Summary

Training methodology

In short, the recommendation for NVFP4 training is:

Keep a few sensitive linear layers in higher precision (15% of the network, with the majority of high precision layers at the end of the network).
Apply Random Hadamard transforms of size 16×16 to inputs of weight gradient GEMMs.
Use two-dimensional (2D) scaling over 16×16 blocks for weights, and one dimensional scaling over 1×16 blocks for activations and gradients.
Use stochastic rounding for gradients and round-to-nearest-even for weights and activations.

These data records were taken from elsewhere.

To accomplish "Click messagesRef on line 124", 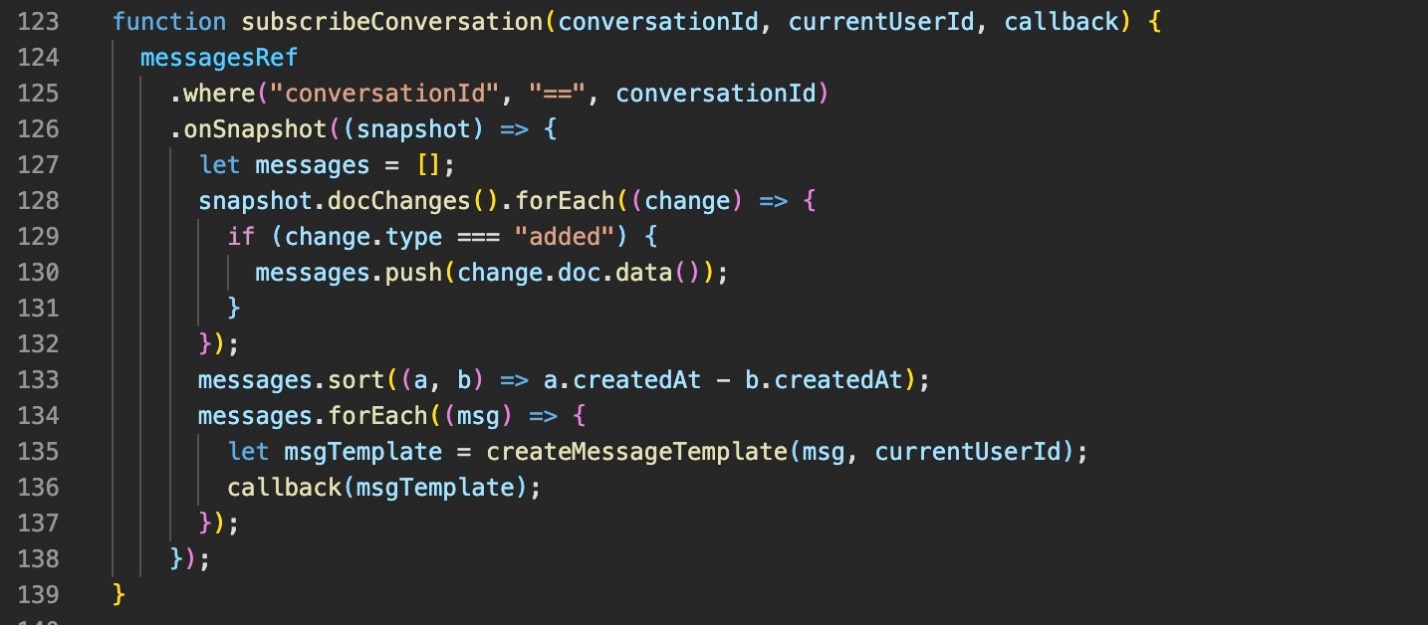I will [x=219, y=57].
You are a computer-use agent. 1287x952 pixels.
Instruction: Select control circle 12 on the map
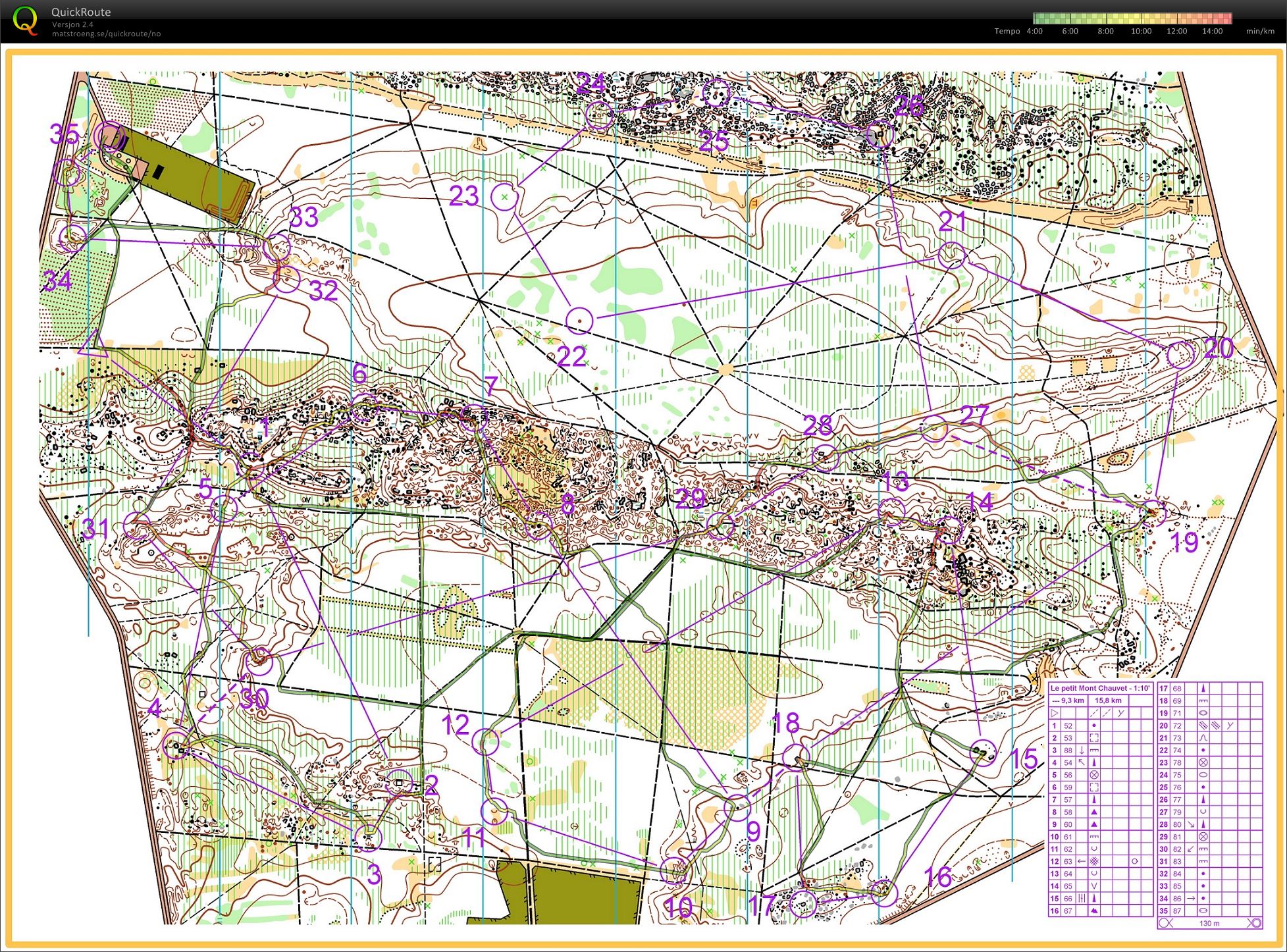tap(488, 742)
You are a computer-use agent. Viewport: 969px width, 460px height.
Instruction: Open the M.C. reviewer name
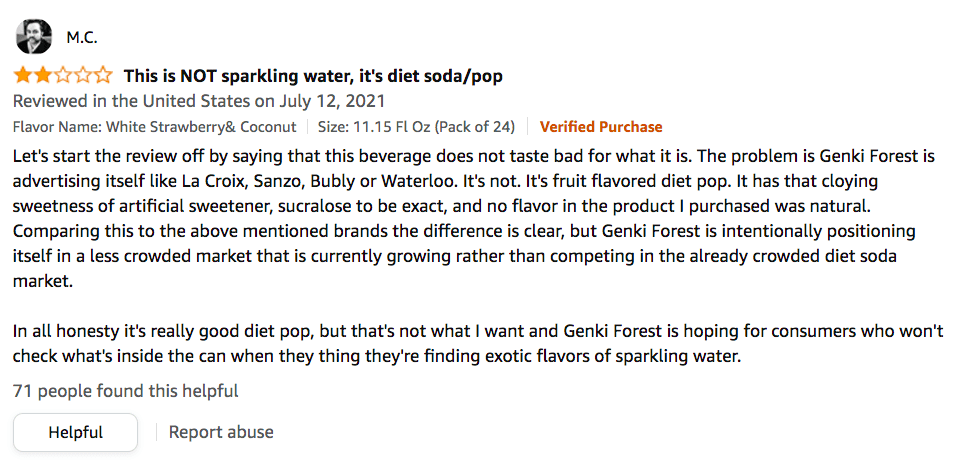point(82,38)
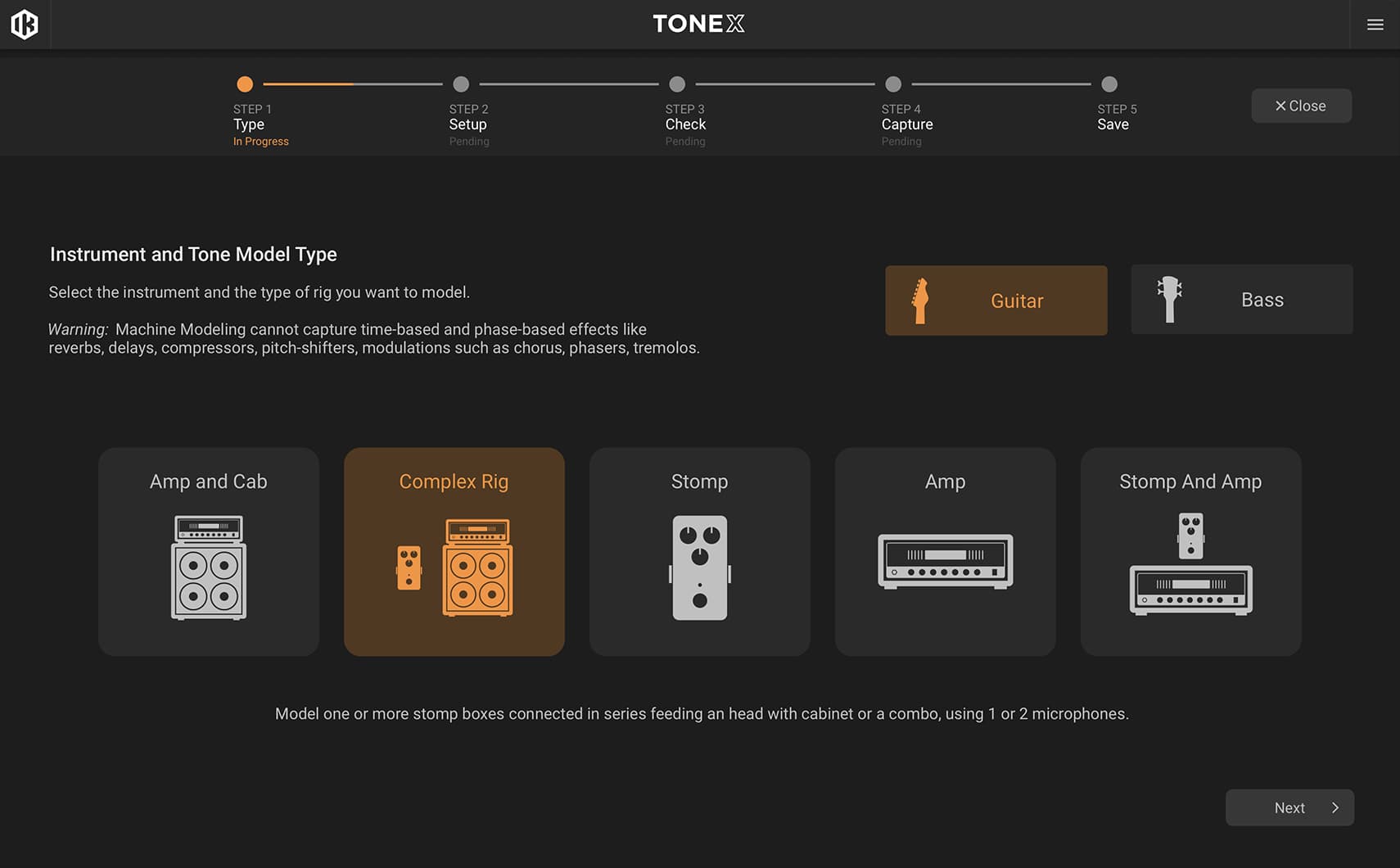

The last layers are kept in high precision
To ensure numerical stability during training, they retain the original precision (e.g., BF16 or FP32) for
- embeddings,
- the output projection head,
- normalization layers, non-linearities
- attention components, including softmax and the query-key and attention score-value batched GEMMs.
The main weights (stored by the optimizer), weight gradients (used for gradient accumulation across microbatches and across data-parallel replicas), and optimizer states are also kept in FP32.
Tensor parallel reductions are performed in BF16 precision.

Although linear layers are typically computed in narrower precisions, we observe that some linear layers are more sensitive to FP4 than others.
In particular, training diverges when every linear layer is quantized to FP4
Based on tensor analysis, they observe the last layers tend to have larger quantization errors in the weight gradients (i.e., Wgrad output from its inputs being FP4).
Quantization error metrics could potentially serve as a mechanism to determine which linear layers should remain in higher precision during training.

GEMM operations consume FP4 tensors as inputs and produce outputs in BF16 or FP32.